[Start DATA FOR THIS EXERCISE]

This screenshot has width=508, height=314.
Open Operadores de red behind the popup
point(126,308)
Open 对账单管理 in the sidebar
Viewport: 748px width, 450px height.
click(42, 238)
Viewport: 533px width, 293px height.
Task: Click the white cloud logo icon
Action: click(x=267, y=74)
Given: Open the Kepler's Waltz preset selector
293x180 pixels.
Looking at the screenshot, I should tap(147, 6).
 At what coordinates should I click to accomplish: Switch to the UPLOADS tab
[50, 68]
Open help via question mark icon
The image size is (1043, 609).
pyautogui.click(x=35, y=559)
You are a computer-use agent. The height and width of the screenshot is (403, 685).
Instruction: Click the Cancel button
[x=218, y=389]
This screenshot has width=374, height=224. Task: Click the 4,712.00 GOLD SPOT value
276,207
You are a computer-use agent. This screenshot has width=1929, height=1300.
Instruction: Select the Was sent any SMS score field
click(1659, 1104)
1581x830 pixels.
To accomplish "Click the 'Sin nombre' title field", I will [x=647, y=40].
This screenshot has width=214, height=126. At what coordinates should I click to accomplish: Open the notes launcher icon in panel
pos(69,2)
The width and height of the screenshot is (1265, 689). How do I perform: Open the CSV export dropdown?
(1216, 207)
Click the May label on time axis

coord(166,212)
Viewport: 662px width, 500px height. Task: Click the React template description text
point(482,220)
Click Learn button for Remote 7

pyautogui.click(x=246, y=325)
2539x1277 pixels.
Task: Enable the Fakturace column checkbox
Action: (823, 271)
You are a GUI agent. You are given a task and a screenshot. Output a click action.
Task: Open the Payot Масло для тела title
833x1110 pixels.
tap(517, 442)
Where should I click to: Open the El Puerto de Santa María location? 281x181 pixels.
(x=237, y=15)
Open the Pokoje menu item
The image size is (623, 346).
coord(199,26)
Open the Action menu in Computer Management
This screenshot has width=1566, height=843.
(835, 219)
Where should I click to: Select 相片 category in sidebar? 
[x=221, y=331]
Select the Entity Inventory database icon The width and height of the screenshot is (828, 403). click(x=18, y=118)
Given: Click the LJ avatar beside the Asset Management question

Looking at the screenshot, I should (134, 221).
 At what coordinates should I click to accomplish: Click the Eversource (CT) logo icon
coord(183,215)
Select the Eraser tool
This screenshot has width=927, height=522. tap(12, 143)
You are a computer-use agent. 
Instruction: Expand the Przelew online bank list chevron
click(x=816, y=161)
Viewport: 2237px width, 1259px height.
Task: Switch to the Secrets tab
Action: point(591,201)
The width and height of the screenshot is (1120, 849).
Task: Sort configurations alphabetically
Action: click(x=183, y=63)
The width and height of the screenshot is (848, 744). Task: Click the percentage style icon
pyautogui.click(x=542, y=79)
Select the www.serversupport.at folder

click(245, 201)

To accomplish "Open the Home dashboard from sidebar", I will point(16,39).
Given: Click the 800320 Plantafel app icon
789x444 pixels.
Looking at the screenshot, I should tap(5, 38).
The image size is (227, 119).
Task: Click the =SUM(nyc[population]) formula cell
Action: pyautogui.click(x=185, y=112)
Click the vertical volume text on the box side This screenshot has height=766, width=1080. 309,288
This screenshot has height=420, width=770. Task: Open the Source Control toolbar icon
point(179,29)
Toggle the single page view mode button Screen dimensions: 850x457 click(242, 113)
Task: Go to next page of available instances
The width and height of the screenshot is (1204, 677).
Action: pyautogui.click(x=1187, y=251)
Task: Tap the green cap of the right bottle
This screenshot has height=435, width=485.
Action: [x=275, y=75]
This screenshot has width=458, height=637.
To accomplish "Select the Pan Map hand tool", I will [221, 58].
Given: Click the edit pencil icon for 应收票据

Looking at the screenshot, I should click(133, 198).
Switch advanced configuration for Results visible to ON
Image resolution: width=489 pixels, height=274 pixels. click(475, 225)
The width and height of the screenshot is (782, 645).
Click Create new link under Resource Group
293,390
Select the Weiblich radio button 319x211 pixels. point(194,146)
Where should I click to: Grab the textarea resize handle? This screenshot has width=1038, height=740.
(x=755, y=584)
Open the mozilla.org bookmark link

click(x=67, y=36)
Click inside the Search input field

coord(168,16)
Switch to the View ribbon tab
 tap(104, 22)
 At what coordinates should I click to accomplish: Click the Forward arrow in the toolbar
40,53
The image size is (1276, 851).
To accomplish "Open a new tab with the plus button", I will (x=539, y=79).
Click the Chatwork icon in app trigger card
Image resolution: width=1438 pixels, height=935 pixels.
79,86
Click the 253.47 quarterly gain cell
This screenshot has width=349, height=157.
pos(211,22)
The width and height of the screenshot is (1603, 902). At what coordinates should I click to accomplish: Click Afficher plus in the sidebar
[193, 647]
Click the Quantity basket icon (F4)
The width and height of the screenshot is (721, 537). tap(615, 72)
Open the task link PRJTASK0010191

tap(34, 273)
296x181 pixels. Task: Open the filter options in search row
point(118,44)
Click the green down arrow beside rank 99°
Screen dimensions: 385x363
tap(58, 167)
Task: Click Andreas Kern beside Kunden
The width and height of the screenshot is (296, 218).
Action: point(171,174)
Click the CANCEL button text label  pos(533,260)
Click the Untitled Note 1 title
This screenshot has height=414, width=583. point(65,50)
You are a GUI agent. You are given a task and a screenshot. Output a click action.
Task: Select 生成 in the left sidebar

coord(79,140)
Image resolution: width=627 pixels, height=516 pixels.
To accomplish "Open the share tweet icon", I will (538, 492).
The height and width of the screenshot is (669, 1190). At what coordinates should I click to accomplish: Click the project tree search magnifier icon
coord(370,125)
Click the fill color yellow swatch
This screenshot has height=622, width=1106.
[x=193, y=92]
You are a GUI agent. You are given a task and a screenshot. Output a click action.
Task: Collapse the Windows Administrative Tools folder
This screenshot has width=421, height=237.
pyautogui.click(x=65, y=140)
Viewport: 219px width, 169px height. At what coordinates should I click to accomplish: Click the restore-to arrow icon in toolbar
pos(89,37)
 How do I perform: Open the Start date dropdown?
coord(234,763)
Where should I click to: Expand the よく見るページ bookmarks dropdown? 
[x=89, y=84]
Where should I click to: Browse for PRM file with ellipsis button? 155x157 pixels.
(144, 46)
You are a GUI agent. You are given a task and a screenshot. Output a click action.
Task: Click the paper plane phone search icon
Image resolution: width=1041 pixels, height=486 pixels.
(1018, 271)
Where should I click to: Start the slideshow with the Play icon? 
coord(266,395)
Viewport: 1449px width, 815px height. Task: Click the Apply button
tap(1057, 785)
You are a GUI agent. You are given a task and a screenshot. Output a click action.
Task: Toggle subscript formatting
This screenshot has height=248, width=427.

[End DATA FOR THIS EXERCISE]

_REQUIRED TASK_.
List every line in the listing above that contains the string "resolution", copying each line in full. Matching is case-sensitive.

_SOLUTION TO THIS TASK_.
Image resolution: width=489 pixels, height=274 pixels. click(475, 225)
Image resolution: width=1438 pixels, height=935 pixels.
Image resolution: width=627 pixels, height=516 pixels.
Image resolution: width=1041 pixels, height=486 pixels.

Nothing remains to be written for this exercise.